Average median HR salary in UK is £47,919


The average median salary for HR professionals working in the UK is £47,919 a year, according to research by Croner Reward.

Its HR salary survey, which surveyed 316 organisations with 1,427 job roles, also found that HR professionals’ salaries across the UK are up to 24% less than median HR salaries for those working in London, with HR professionals based in central London taking home a median salary of £77,149 a year, and HR professionals working across London overall having a median annual salary of £52,231.

HR professionals based in East Anglia have a median salary of £46,002 a year, the same as HR professionals working in the East Midlands. HR employees situated in the North East earn a median annual salary of £45,043, compared to HR staff in the North West who take home a median £51,273 a year. HR professionals working in Northern Ireland have a median average salary of £44,564 a year, while HR employees in Scotland are paid a median salary of £49,835 a year. The average median salary for HR professionals in the South East is £49,356, compared to £45,042 in the South West and £45,523 in the West Midlands.

Health and safety managers are the best paid HR professionals, on average earning 11% more than middle managers. In contrast, recruitment professionals are the lowest paid employees in the HR sector, earning 2.5% less than the UK average. Directors in the voluntary sector earn more than £20,000 less than their counterparts working in the private and public sectors.

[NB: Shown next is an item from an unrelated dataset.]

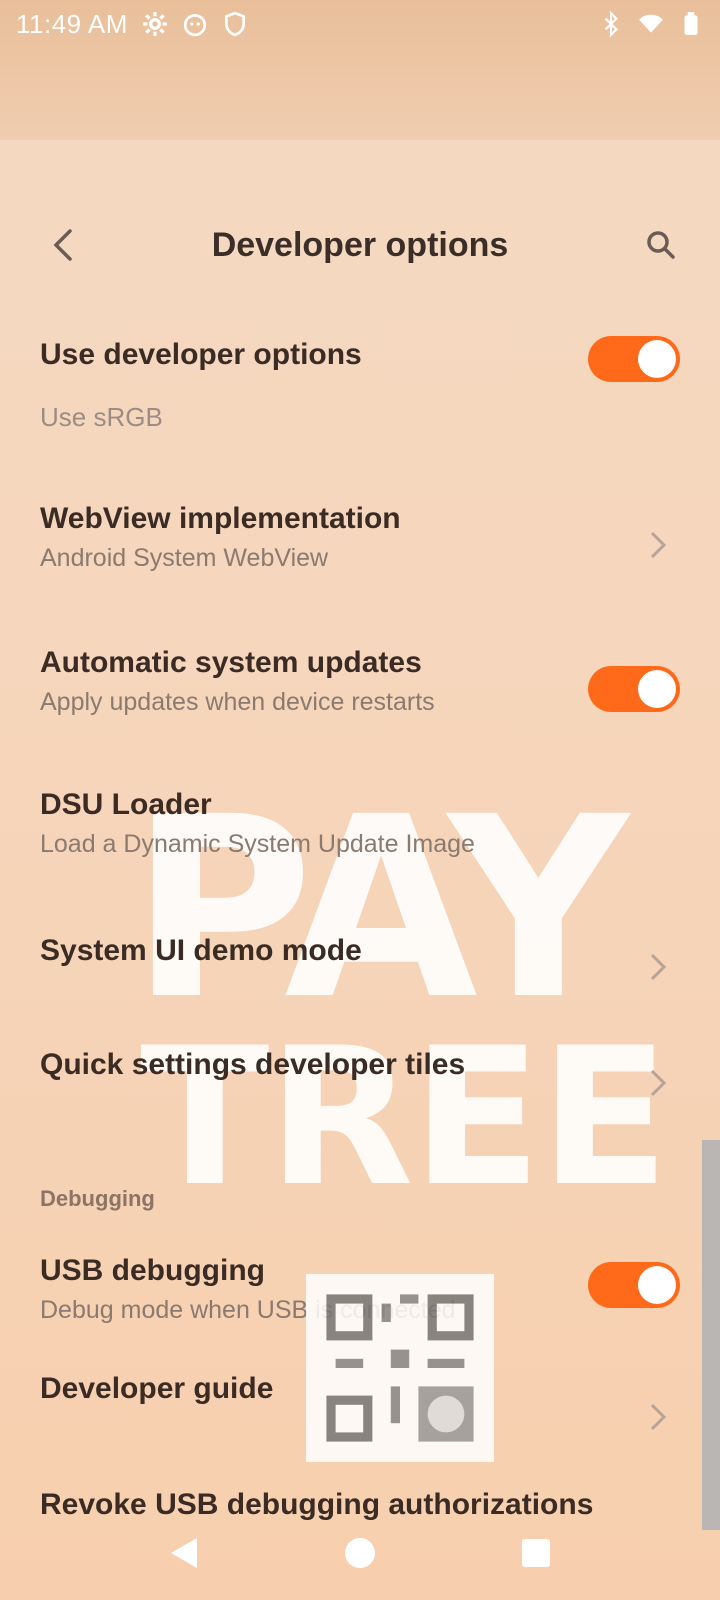 The height and width of the screenshot is (1600, 720). I want to click on row-subtitle: Android System WebView, so click(184, 558).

Laura Sharratt (pictured), pay and benefits expert at Croner Reward, said: “[An] important factor on HR salaries, which is very topical at the moment, is the gender pay gap. It’s unclear what the national trend for the gender pay gap in the HR sector is. However, businesses with over 250 employees only have 12 weeks to report their pay gap, which may have an impact on salaries.

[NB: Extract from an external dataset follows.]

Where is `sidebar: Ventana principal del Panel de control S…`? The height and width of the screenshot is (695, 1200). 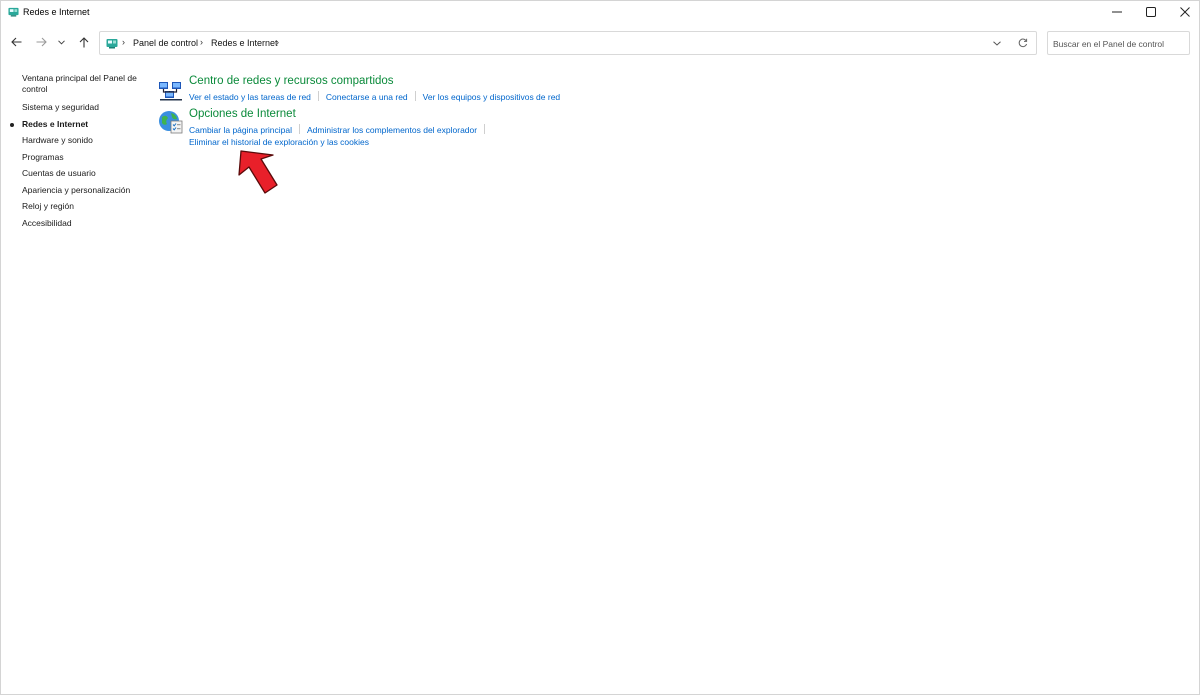 sidebar: Ventana principal del Panel de control S… is located at coordinates (78, 154).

“We have already seen the BBC attempting to address their gender pay gap by offering some senior female executives a financial uplift to bring them up to the level of their male counterparts. So, it’s likely that many other businesses will follow suit. But this is likely to be on a case by case basis where there is clear evidence that there is a disparity in pay between a male and female employee who are carrying out the same job, with the same level of experience and skills. As a result it’s unclear if salary uplifts for some female staff will have an impact on median average salaries overall.

“We would urge all businesses with more than 250 employees to start taking action now as they will legally be obliged to report their gender pay gaps by April 2018. Gathering the data can be stressful enough for HR professionals, as well as calculating the median and mean ranges and compiling the report itself.”